An adaptive weighted self-representation method for incomplete multi-view clustering
Lishan Feng, Guoxu Zhou, Jingya Chang

TL;DR
This paper introduces an adaptive weighted self-representation method for incomplete multi-view clustering that effectively handles missing data by adaptively tuning weights and imposing low rank and smoothness constraints, improving clustering accuracy.
Contribution
The proposed AWSR method innovatively adaptively adjusts weights based on instance views and recovery process, addressing limitations of existing IMC approaches.
Findings
Outperforms eight existing methods in clustering accuracy, NMI, and Purity.
Effectively handles missing data with adaptive weighting and low rank constraints.

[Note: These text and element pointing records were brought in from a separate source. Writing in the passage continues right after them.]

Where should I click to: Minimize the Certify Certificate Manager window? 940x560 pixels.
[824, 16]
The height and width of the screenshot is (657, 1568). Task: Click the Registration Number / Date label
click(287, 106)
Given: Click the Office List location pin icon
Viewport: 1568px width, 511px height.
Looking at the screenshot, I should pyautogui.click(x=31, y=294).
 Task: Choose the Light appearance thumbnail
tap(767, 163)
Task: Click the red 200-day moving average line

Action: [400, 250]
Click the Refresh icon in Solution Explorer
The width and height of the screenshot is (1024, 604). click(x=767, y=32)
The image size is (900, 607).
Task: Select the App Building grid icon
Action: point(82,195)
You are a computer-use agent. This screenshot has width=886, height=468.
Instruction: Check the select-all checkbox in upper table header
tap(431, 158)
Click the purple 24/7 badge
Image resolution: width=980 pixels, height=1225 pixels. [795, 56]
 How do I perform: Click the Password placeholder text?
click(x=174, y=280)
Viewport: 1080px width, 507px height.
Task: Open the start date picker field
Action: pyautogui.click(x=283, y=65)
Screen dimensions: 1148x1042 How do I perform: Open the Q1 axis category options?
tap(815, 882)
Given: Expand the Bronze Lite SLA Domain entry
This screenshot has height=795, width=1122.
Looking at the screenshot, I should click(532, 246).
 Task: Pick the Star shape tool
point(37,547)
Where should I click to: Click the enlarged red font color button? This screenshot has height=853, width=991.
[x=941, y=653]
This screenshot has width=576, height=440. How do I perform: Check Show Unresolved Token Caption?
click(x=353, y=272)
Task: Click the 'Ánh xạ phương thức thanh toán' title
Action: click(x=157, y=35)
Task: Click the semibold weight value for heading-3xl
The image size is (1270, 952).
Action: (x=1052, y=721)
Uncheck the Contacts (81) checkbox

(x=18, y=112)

Theoretical convergence analysis supports the method's reliability.
Abstract
For multi-view data in reality, part of its elements may be missing because of human or machine error. Incomplete multi-view clustering (IMC) clusters the incomplete multi-view data according to the characters of various views of the instances. Recently, IMC has attracted much attention and many related methods have been proposed. However, the existing approaches still need to be developed and innovated in the following aspects: (1) Current methods only consider the differences of different views, while the different influences of instances, as well as distinguishes between missing values and completed values are ignored. (2) The updating scheme for weighting matrix in adaptive weighted algorithms usually relies on an optimization sub-problem, whose optimal solution may not be easy to achieve. (3) The adaptive weighted subspace algorithms that can recover the incomplete data are anchor…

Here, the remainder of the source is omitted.